Deadly Eastern Equine Encephalitis virus detected in two parts of Mobile County – Mosquito Control Mobile AL
Mosquitoes in some parts of Mobile County are carrying Eastern Equine Encephalitis, a disease that local health officials regard as a highly dangerous threat.
“EEE has a human mortality rate of between 50 to 75 percent,” said Mobile County Health Officer Dr. Bernard H. Eichold II. Eichold said that makes EEE a substantially more dangerous illness than the West Nile Virus, which he said has a human mortality rate between 3 and 15 percent. The Centers for Disease Control also describe EEE as “one of the most severe mosquito-transmitted diseases in the United States,” but also report that it is “a rare illness in humans” with only a few cases reported each year.
The Mobile County Health Department (MCHD) uses “sentinel chickens” to monitor for such diseases. The chickens are kept in cages where they are exposed to mosquitoes, and their blood is routinely tested for mosquito-borne illnesses such as EEE and West Nile. (At present there is no chicken test for the Zika virus, another public health concern.)
According to information announced Thursday by the MCHD, EEE has been detected at three chicken sites: Two in the 36582 ZIP code and one in the 36613 ZIP code. 36582 covers the Theodore area south of Mobile, while 36613 lies to the northwest of the city along U.S. 45, including the Kushla and Eight Mile areas.

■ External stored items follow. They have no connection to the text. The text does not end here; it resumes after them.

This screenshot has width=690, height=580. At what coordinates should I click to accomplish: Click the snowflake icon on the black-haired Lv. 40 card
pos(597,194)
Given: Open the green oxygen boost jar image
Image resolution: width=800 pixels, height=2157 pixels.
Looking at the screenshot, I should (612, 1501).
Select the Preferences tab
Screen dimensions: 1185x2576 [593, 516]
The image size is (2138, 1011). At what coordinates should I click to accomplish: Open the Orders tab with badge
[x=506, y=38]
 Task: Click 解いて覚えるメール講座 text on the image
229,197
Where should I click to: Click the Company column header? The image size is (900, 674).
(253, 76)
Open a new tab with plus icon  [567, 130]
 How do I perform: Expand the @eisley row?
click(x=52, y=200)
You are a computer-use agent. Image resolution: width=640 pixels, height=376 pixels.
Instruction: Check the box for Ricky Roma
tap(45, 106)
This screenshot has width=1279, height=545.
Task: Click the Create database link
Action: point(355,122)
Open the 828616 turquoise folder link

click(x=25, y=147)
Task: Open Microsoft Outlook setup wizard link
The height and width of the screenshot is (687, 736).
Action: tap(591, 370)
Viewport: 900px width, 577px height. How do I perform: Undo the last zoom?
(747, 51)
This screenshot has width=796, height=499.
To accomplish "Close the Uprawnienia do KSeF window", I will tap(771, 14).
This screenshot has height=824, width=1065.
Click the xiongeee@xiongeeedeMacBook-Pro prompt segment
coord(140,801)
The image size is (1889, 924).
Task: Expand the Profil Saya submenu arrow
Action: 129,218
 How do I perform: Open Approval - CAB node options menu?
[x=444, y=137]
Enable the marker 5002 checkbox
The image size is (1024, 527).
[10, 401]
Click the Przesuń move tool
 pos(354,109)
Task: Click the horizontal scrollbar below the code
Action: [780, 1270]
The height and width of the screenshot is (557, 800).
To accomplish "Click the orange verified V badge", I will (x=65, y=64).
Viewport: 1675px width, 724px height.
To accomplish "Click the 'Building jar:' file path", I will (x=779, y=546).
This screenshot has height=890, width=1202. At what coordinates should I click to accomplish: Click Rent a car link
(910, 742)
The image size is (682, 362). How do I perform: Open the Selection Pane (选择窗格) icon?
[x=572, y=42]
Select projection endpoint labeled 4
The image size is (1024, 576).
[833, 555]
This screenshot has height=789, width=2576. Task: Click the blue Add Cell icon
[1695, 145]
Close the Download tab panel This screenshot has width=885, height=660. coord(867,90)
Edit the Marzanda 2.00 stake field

There is a horse vaccine for EEE, but there is not one for humans. Consequently, the best form of prevention is to avoid mosquito exposure by wearing repellent, wearing long-sleeved shirts and long pants when outdoors, and eliminating standing water where mosquitoes can breed.
“There are no health benefits to being bitten by a mosquito,” said Eichold.
Jerry Folse, the director of MCHD’s Vector Services, said the department will step up mosquito control efforts in the areas where EEE has been detected.